Carcinoid heart disease

Abstract

Carcinoid tumors are rare, indolent neuroendocrine tumors that are often associated with a syndrome characterized by episodic flushing, secretory diarrhea, bronchospasm, and hypotension-the carcinoid syndrome. Cardiac involvement occurs in one-half to two-thirds of patients with carcinoid syndrome and is associated with a worse clinical outcome. Carcinoid heart disease is characterized by endocardial plaque-like deposits found predominantly on right-sided heart valves, leading to the combination of valvular stenosis and regurgitation. Left-sided cardiac involvement can also occur in <10% of patients. Somatostatin analogs form the therapeutic cornerstone in the medical management of these patients. Cytotoxic chemotherapy has had only limited success in the treatment of metastatic carcinoid tumors. Hepatic resection or palliative cytoreduction may be of benefit in patients with limited hepatic disease.
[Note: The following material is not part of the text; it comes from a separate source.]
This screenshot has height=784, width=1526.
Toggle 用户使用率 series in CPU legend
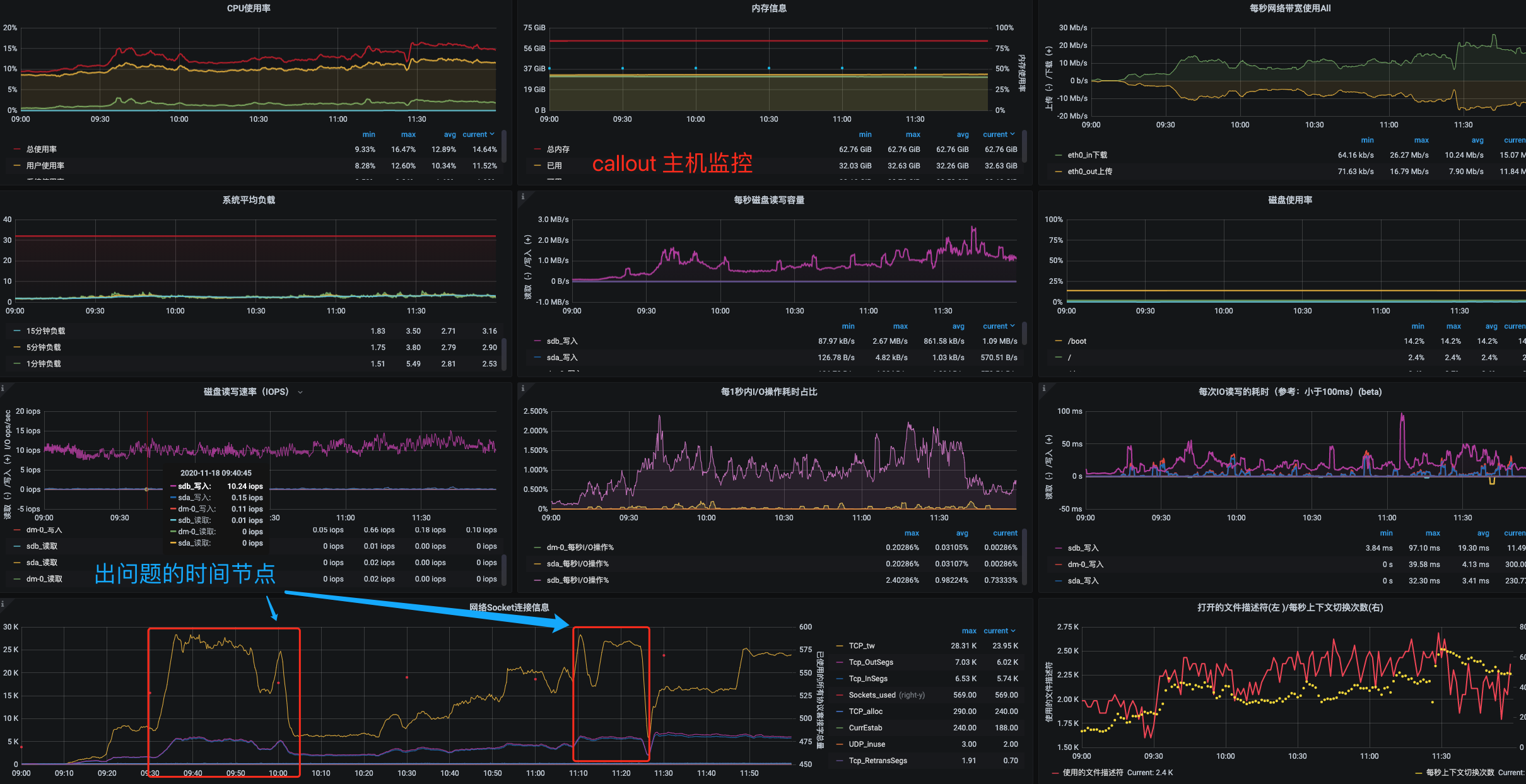coord(45,166)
Hepatic artery embolization is usually applied if a patient is not eligible for surgical debulking. The development and progression of carcinoid heart disease are associated with an unfavorable outcome. In those patients having severe cardiac involvement and well-controlled systemic disease, valve replacement surgery has been found to be an effective treatment that can both relieve intractable symptoms and contribute to improved clinical outcomes.